A passable Arctic Circle adventure film.

Reviewed by Dennis Schwartz

A passable Arctic Circle adventure film directed by Norman Dawn (“Taku”) and Fred R. Feitshans Jr. and written by Charles F. Royal, Norton S. Parker, Robert Libott and Frank Burt, from a story by Norman Dawn.

A former American Navy medic, Dr. Tom Barlow (Del Cambre), settles with his wife (Eve Miller) and young daughter (Gloria Petroff), in Cape Fear in the Arctic Circle. He hops around in a small plane to treat the natives in the remote community. One day while making a visit in the tundra, some nomad Eskimos track him down to tell him another nomad Eskimo tribe gave their settlement in far off Noonack the plague.

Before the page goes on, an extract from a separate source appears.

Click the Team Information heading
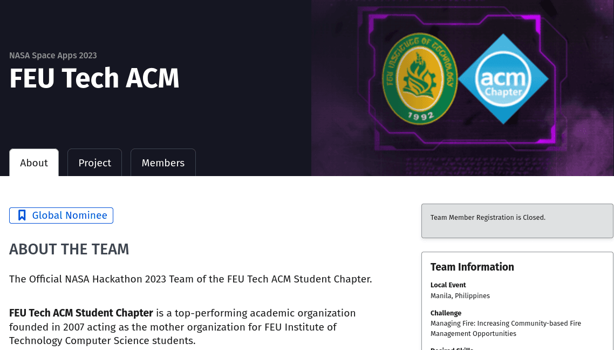Viewport: 614px width, 350px height. [x=472, y=267]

Reluctant to go in his plane to such a remote place, the good doctor relents.

Before reaching his destination he’s forced to crash-land in the sea and swim past the icebergs to land in the wilderness when he develops engine trouble. Going on foot with no weapons, he’s threatened by a bear, musk oxen and a lion, and staves them off. Though weak, he survives on fish for over forty days. A search party fails to find him and calls off the search. But an Eskimo finds his gear and trapper Mac (Merrill McCormack) goes by boat and discovers him in the abandoned Noonack settlement, where he’s being attacked by a hungry pack of wild dogs.

Dr. Barlow returns home a hero for surviving his ordeal and fully recovers with his family. He brings home the two baby cubs who kept him company in the wilderness. It works as a simple inspirational story about man surviving in the wilderness.